In most Batak communities, only the priests, or datu were able to use the Batak script, and used it mainly for magical texts and calendars. After the arrival of Europeans in the Batak lands, first German missionaries and, from 1878 onwards, the Dutch, the Batak script was, alongside the Roman script, taught in the schools, and teaching and religious materials were printed in the Batak script.
Soon after the first World War the missionaries decided to discontinue printing books in the Batak script, not only for financial reasons but also because generally the Batak preferred using the Roman script.
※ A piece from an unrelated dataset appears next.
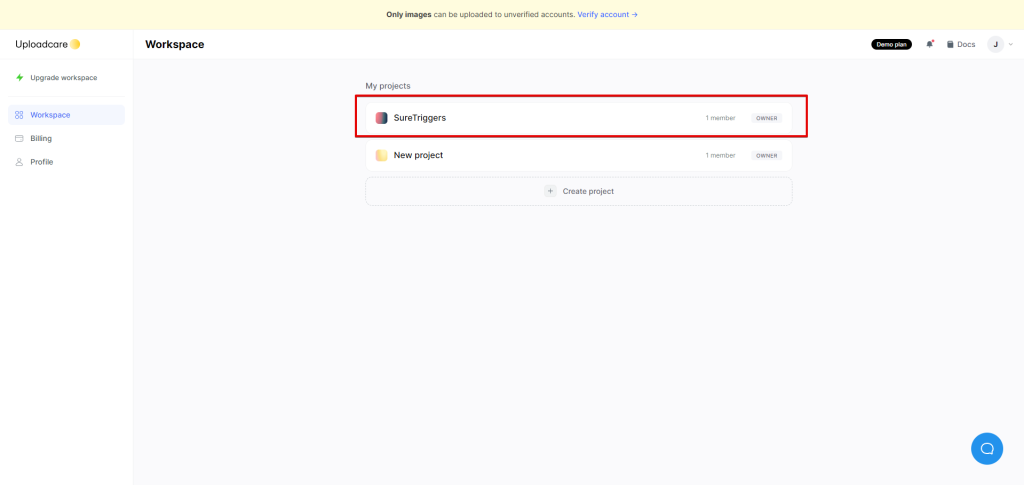Open the J user avatar menu
Image resolution: width=1024 pixels, height=485 pixels.
tap(995, 44)
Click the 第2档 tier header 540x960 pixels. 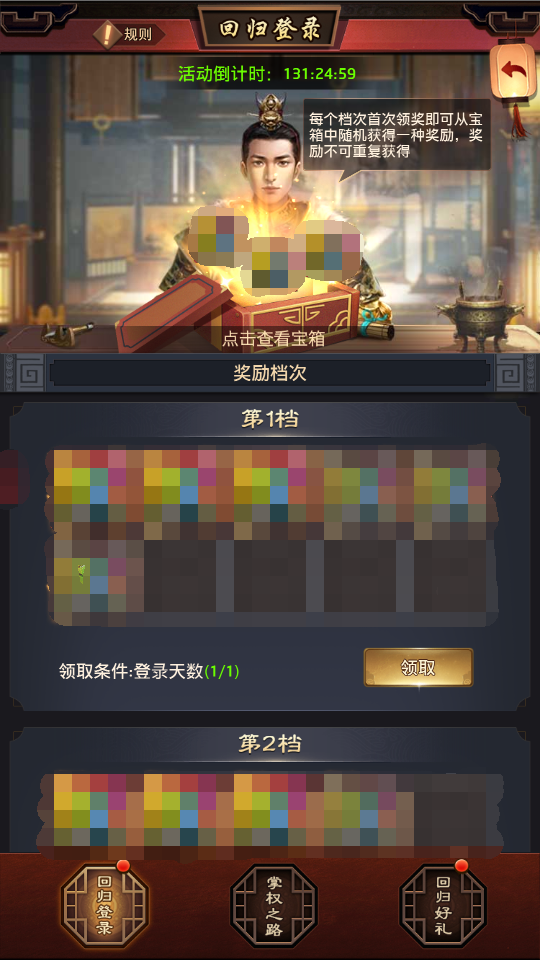pyautogui.click(x=269, y=744)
The script soon fell out of use and is now only used for ornamental purposes.
The Batak script was probably derived from Pallava and Old Kawi alphabets, which ultimately were derived from the Brahmi alphabet, the root of almost all the Indic and Southeast Asian abugidas.
Batak is written from up to down within one line, and left to right for lines. Like most abugidas, each consonant has an inherent vowel of /a/, unless there is a diacritic (in Toba Batak called pangolat) to indicate the lack of a vowel. Other vowels, final ŋ, and final velar fricative [x] are indicated by diacritics, which appear above, below, or after the letter. For example, ba is written ba (one letter); bi is written ba.i (i follows the consonant); bang is written baŋ (ŋ is above the consonant); and bing is baŋ.i. Final consonants are written with the pangolat (here represented by "#"): bam is ba.ma.#.
However, bim is written ba.ma.i.#: the first diacritic belongs to the first consonant, and the second belongs to the second consonant, but both are written at the end of the entire syllable. Unlike most Brahmi-based scripts, Batak does not form consonant conjuncts.